Pragmatically, a common language defines the vocabulary with which queries and assertions are exchanged among participants of the ecosystem. Conceptual commitments are agreements to use the shared vocabulary in a coherent and consistent manner. The agents sharing a vocabulary need not share a knowledge base; each knows things the other does not, and an agent that commits to a conceptualization is not required to answer all queries that can be formulated in the shared vocabulary. In short, a commitment to a common vocabulary is a guarantee of consistency, and supports multiple implementation choices with respect to queries and assertions using the vocabulary. A vocabulary serves a different purpose than a knowledge base: a shared language need only describe a vocabulary for talking about a domain, whereas a knowledge base may include the knowledge needed to solve a problem or answer arbitrary queries about a domain. Knowledge base includes concrete and specific operational facts.
Linguistic models include the following three important parts:
• Representation of the things in the domain, also known as taxonomy. Taxonomy focuses on the noun concepts. Landwehr et al. made the following observation in his work on a cybersecurity taxonomy: “A taxonomy is not simply a neutral structure for categorizing specimens. It implicitly embodies a theory of the universe from which those specimens are drawn. It defines what data are to be recorded and how like and unlike specimens are to be distinguished” [Landwehr 1994]. Taxonomy does not resist automation if it supports definitions that can be interpreted as queries into an appropriate knowledge base. Unfortunately, several taxonomies already proposed in the field of cybersecurity resist automation. The art of making discernable definition involves careful selection of the characteristics that are aligned with the conceptual commitment.
• Representation of the relationships in the domain. Nouns alone are insufficient for constructing rich statements about a domain. Connections between nouns are generally expressed using verbs and verb phrases that relate appropriate terms. These noun and verb combinations are called sentential forms and are the basic blocks that permit complex sentences to be made about the domain.
• Mechanism for constructing statements in the vocabulary of noun and verb concepts. In addition to the vocabulary of terms and sentential forms, a linguistic model must include the mechanism for combining them into meaningful statements.

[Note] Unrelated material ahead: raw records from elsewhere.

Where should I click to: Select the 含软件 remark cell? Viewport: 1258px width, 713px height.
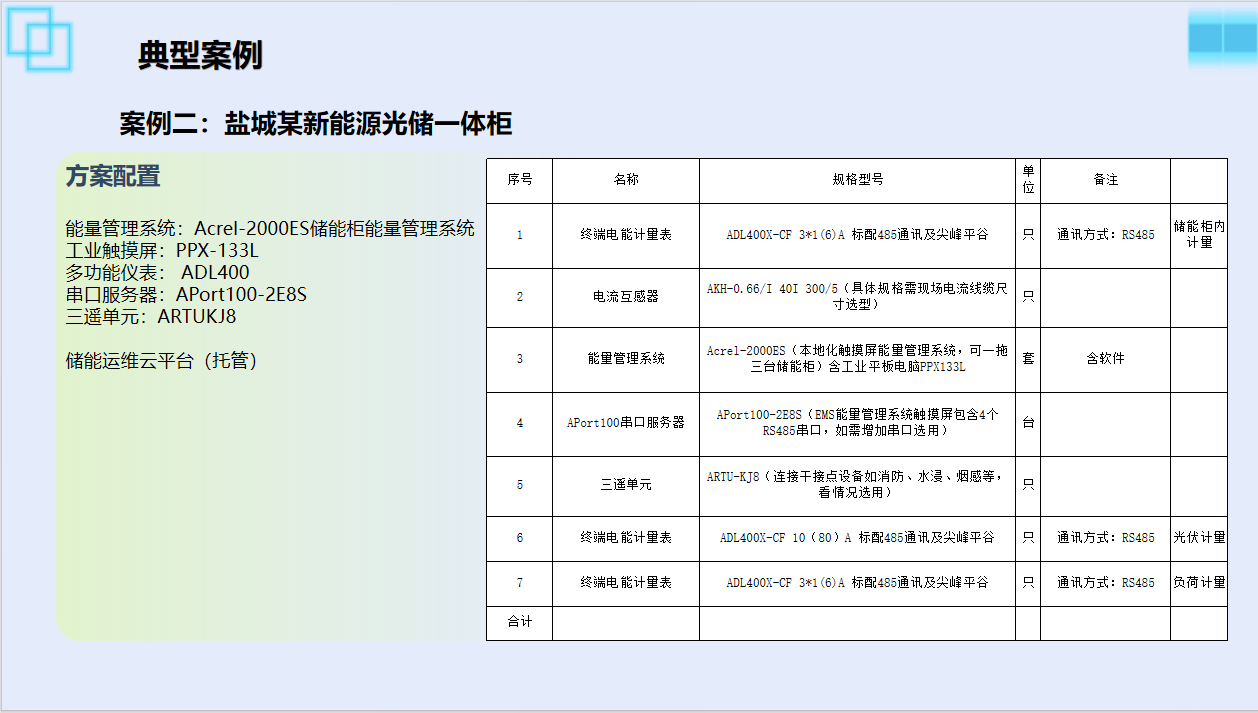pos(1105,358)
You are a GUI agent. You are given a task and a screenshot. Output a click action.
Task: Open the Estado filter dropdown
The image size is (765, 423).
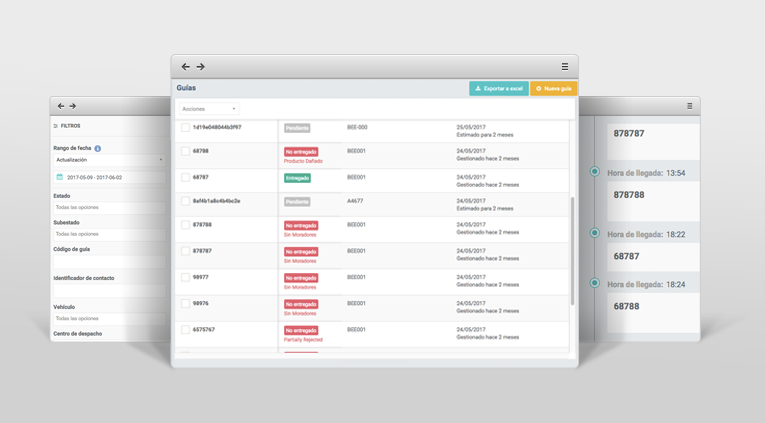pos(108,207)

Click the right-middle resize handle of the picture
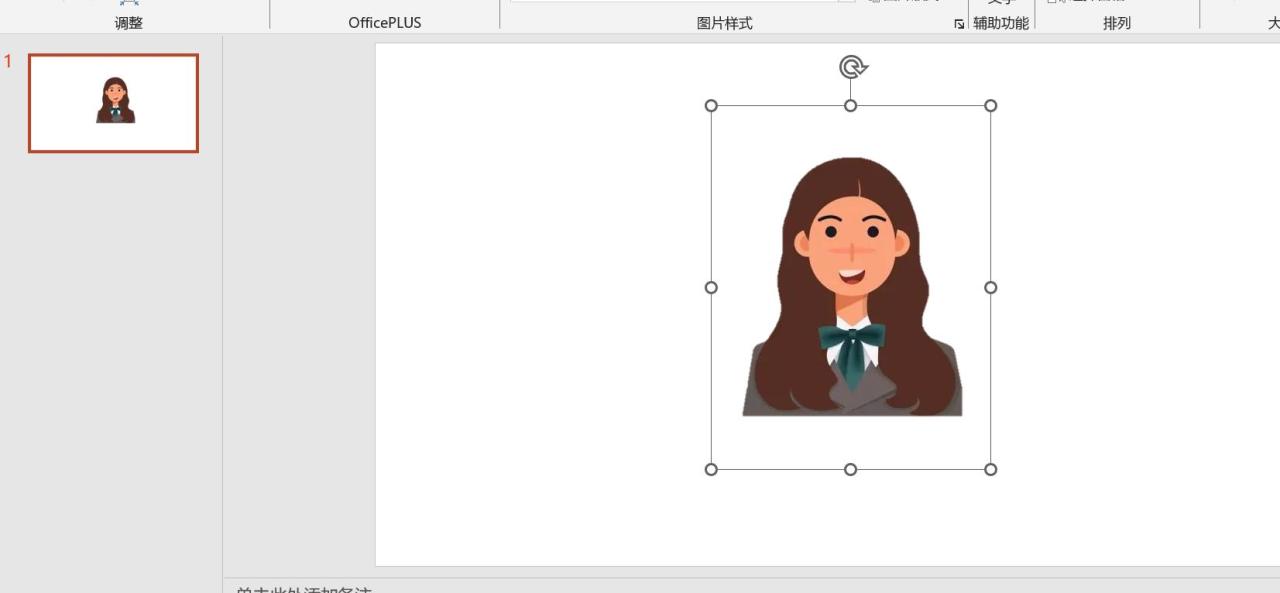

1.5. Who should read this book?
This book is designed and intended for anyone who wants a detailed understanding of how to perform system security assurance in a more objective, systematic, repeatable, and automated way. The audience for this book includes:
• Security and security assessment professionals who want to achieve efficient, comprehensive, and repeatable assessment process, and
• Security consumers interested in a cost-effective assessment process with objective results. Security consumers include the personnel in the following roles within the organization: technical, program/project, and security management.